Al fin del mundo por Mariano López

En Suráfrica no hay un solo fin del mundo, sino tres. El primero, Cabo Agujas, es el punto más austral de África.

Mariano López
Mariano López

Con la razón que le otorgan muchos mapas, la localidad de Ushuaia, en el extremo sur de Argentina, presume de ser la ciudad más austral de la Tierra, el lugar adonde hay que ir si se quiere ver el fin del mundo. Su primer título, el de ciudad más austral, no parece admitir dudas, pero sobre el segundo, el lugar del fin del mundo, hay debate. Para los hindúes, por ejemplo, el fin del mundo se encuentra en Kanyakumari, el Cabo de la Virgen, también llamado Cabo Comorín, donde se unen el Océano Índico, el Mar de Arabia y la Bahía de Bengala.

Si hubiera que votar para el título de fin del mundo, adelanto que mi voto sería para este extremo de la Tierra. En primer lugar, porque en la última roca, en el punto donde se acaba el inmenso subcontinente que arranca en Nepal, los comorinenses han levantado la estatua de un poeta: una gigantesca representación en piedra del poeta tamil Thiruvallurar. Por aquí estuvo San Francisco Javier y antes, mucho antes, la diosa Parvati, que eligió Kanyakumari para alojarse cuando iba a pedir la mano de su amado Shiva. El Cabo Comorín es un lugar donde muchos creen que se anuda el dharma, la rueda de la vida. Hay iglesias cristianas, católicas, mezquitas, templos hindúes, jainistas, capillas de la iglesia siria ortodoxa de Malankara y lugares santos para la religión del ayyavazhi, los que buscan los pies sagrados de Dios. Un ferry comunica varias veces al día con un islote cercano donde se levanta un edificio para la reflexión. En el corazón de este edificio hay una amplia sala sin muebles ni cortinas, ni luces, orientada hacia una pared de la que cuelgan unas letras doradas que forman la sílaba sagrada: OM. Cientos de personas se sientan a diario frente a esta sílaba, en la posición del loto, y meditan duro sobre todos los asuntos de la vida. En Kanyakumari podría haber un skyline de estupas, espadañas y minaretes. Pero no. Su única y más alta estatua, de 41 metros de altura, está dedicada a un poeta.

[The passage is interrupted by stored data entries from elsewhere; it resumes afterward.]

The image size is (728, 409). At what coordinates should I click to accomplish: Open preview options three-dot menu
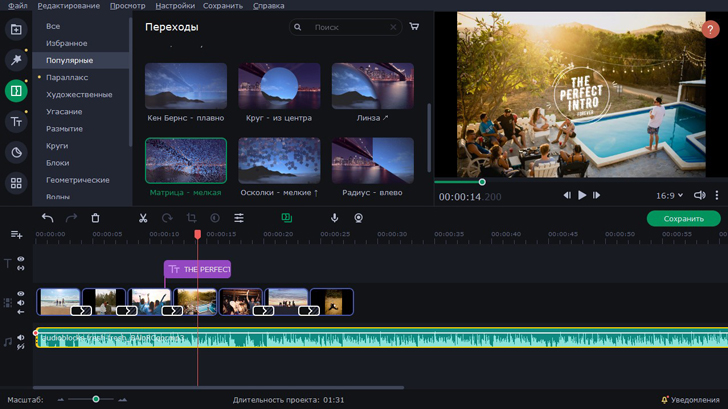click(717, 196)
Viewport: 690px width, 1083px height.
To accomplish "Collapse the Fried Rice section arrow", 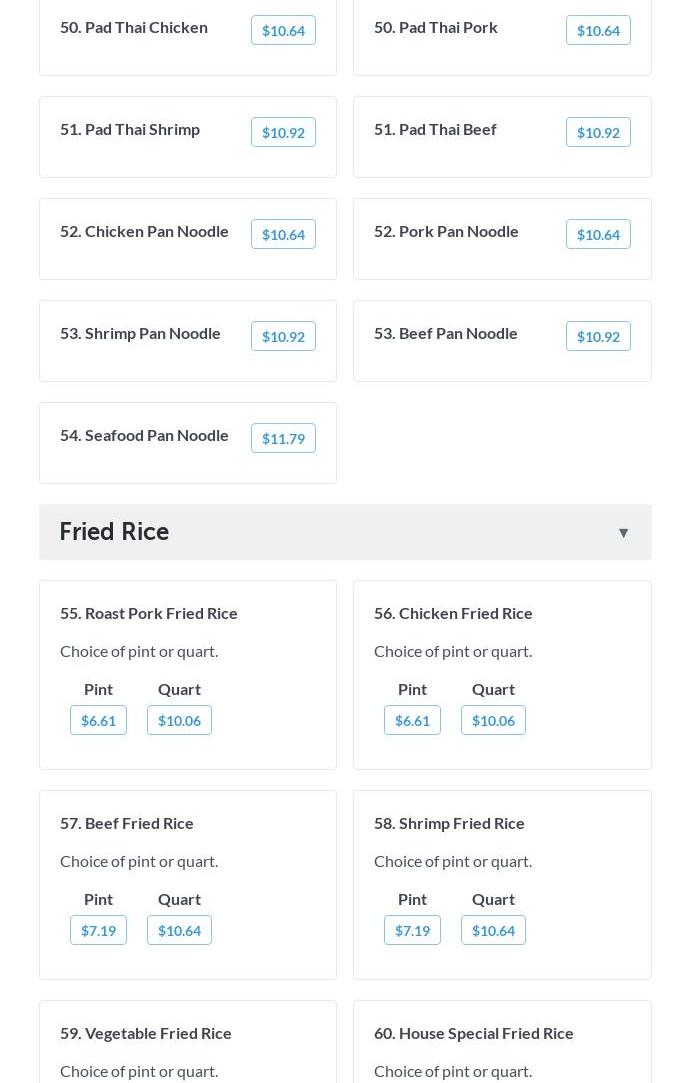I will tap(623, 533).
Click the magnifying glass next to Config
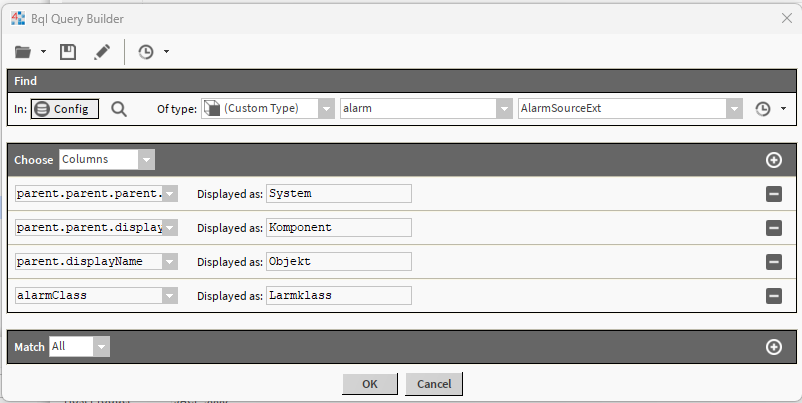The height and width of the screenshot is (403, 802). tap(119, 109)
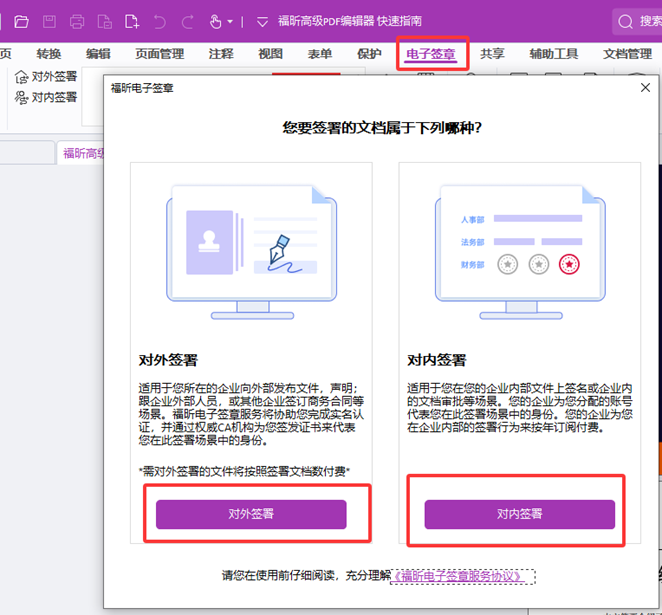Image resolution: width=662 pixels, height=615 pixels.
Task: Click the purple 对内签署 button
Action: 519,514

En Suráfrica no hay un solo fin del mundo, sino tres. El primero, el Cabo Agujas, es el punto más austral del continente africano. Pocos turistas lo visitan. Es un pedregal rocoso, atizado por los vientos y un mar hostil, al que en agosto se asoman los lomos de las ballenas. El segundo, en el extremo sur de la Península del Cabo, cuenta con un mirador, un tren de cremallera, dos restaurantes, unos baños públicos y una colonia de babuinos que roba la comida a los turistas, se cuelga del tren de cremallera y a veces visita, por curiosidad, los urinarios. Desde el mirador de Cape Point se ve cómo se funden dos masas de aguas: una, animada por la fría corriente de Benguela, y otra, empujada por la cálida y opuesta corriente de Agujas. Le llaman la unión de los dos océanos, es un gran espectáculo.

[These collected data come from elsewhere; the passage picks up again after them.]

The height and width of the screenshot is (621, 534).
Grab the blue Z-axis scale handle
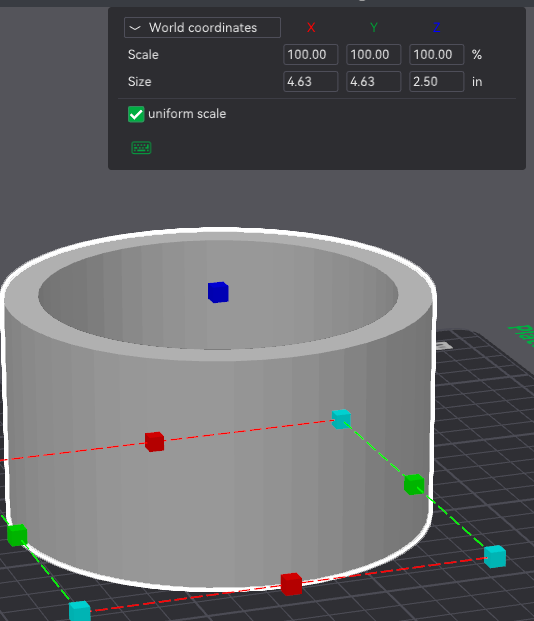tap(218, 292)
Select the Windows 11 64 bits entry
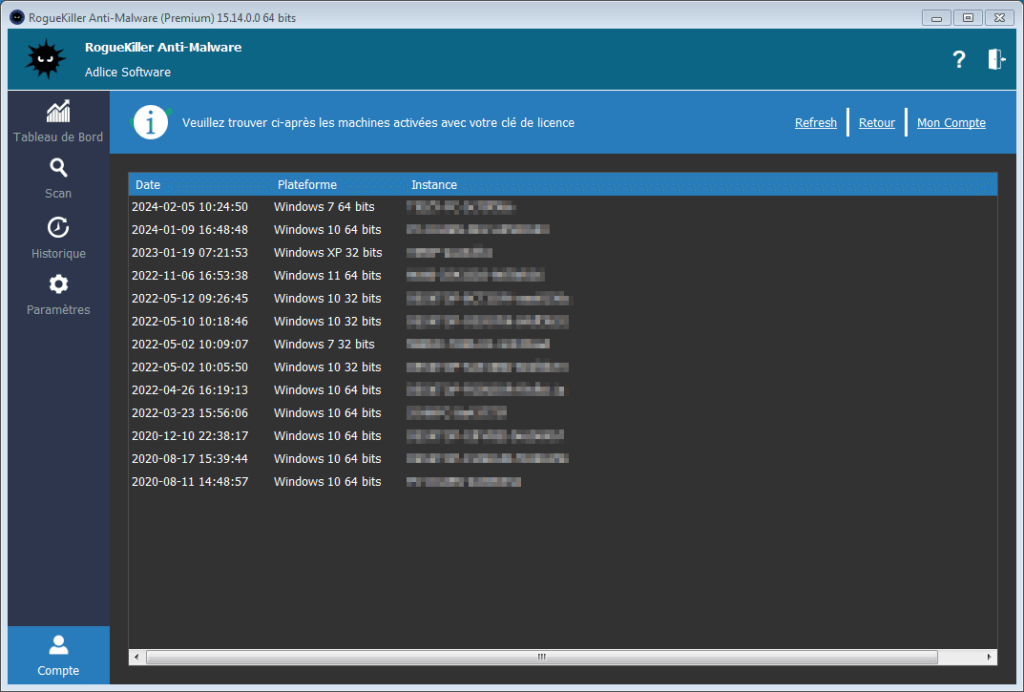 click(328, 276)
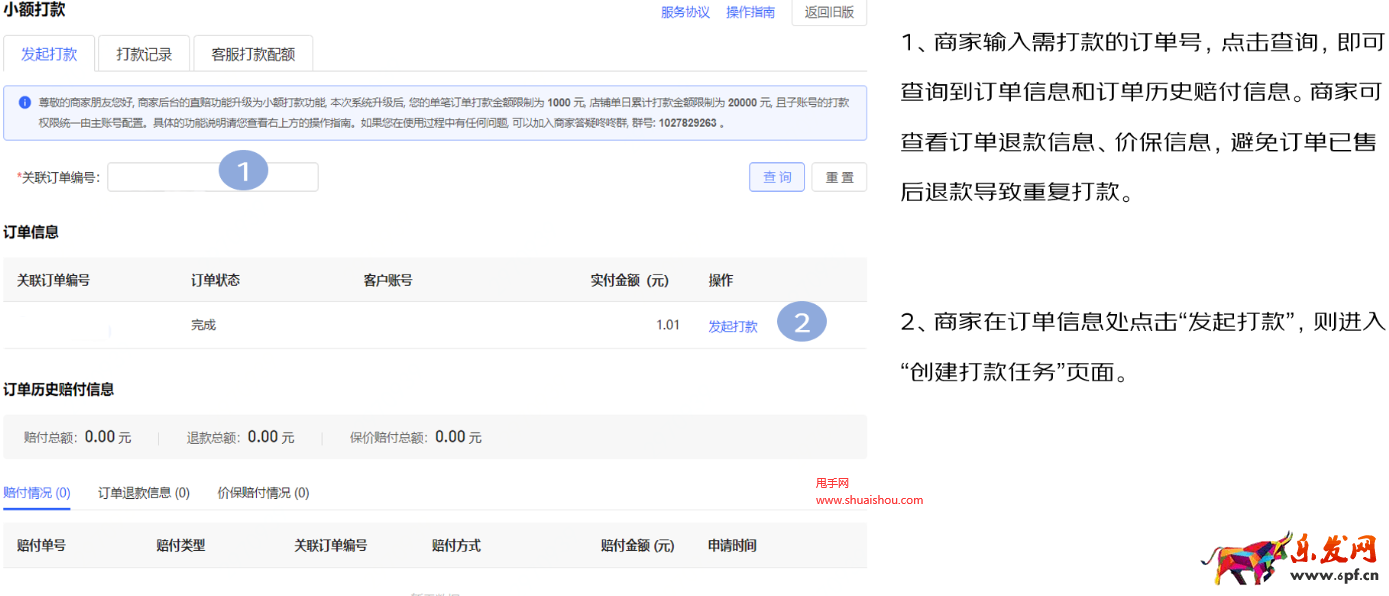
Task: Click the blue info icon in the notice banner
Action: (24, 102)
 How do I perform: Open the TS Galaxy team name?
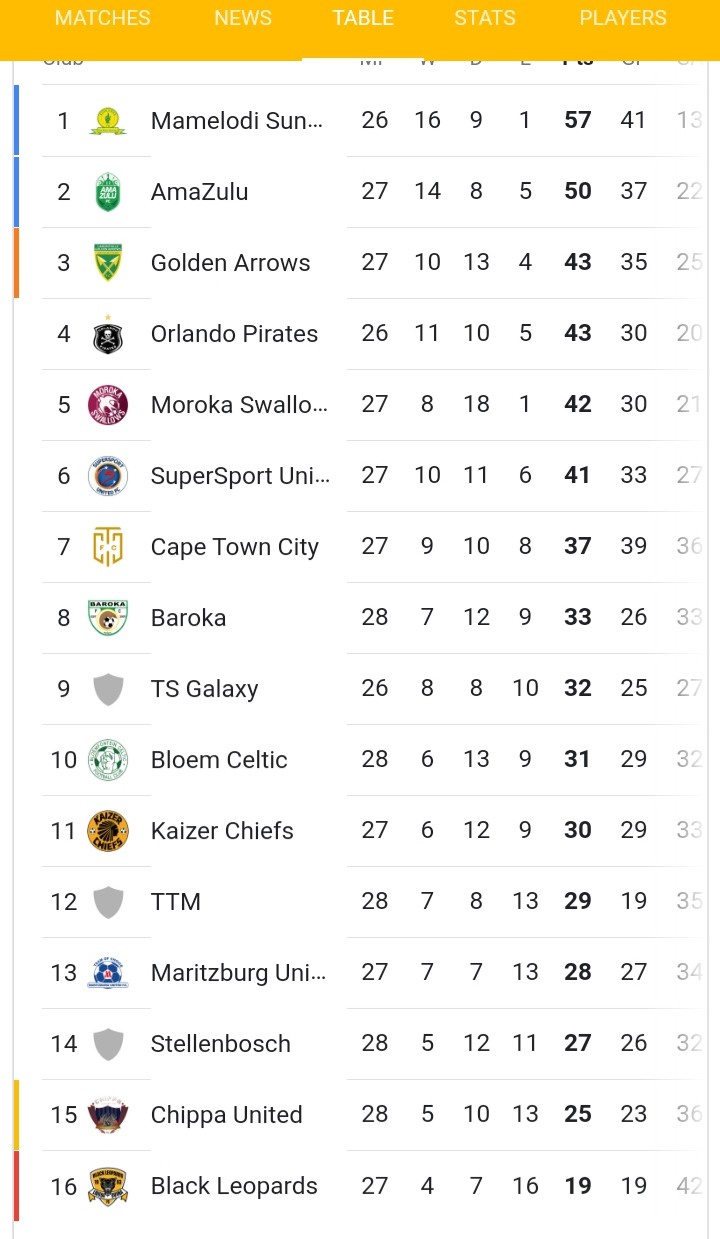click(x=204, y=689)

El tercer fin del mundo, apenas frecuentado, aparece en una famosa película de los años 80, Los dioses deben estar locos. Un bosquimano llamado Xi busca un extremo del mundo para tirar una botella de Coca Cola que le ha caído del cielo. La película está rodada en Botswana, pero el límite del mundo que encuentra Xi está en Suráfrica: es la Ventana de Dios, en el Cañón del Río Blyde, cerca de los límites occidentales del Parque Kruger. Aquí, la tierra conduce a un mirador y el mirador está envuelto en la niebla. Cuando las nubes se disipan, aparece de nuevo el mundo, kilómetros abajo, en el fondo del cañón. Recuerdo ahora esas vistas, el mirador de Cape Point, la estatua de Kanyakumari y el puerto de Ushuaia, y tengo que rectificar y decir que no tengo una opción preferida, que todos estos lugares me fascinan, que lo que realmente me atrae es viajar al fin del mundo. A todos los fines del mundo. Ahora es un buen momento para ir sacando el billete.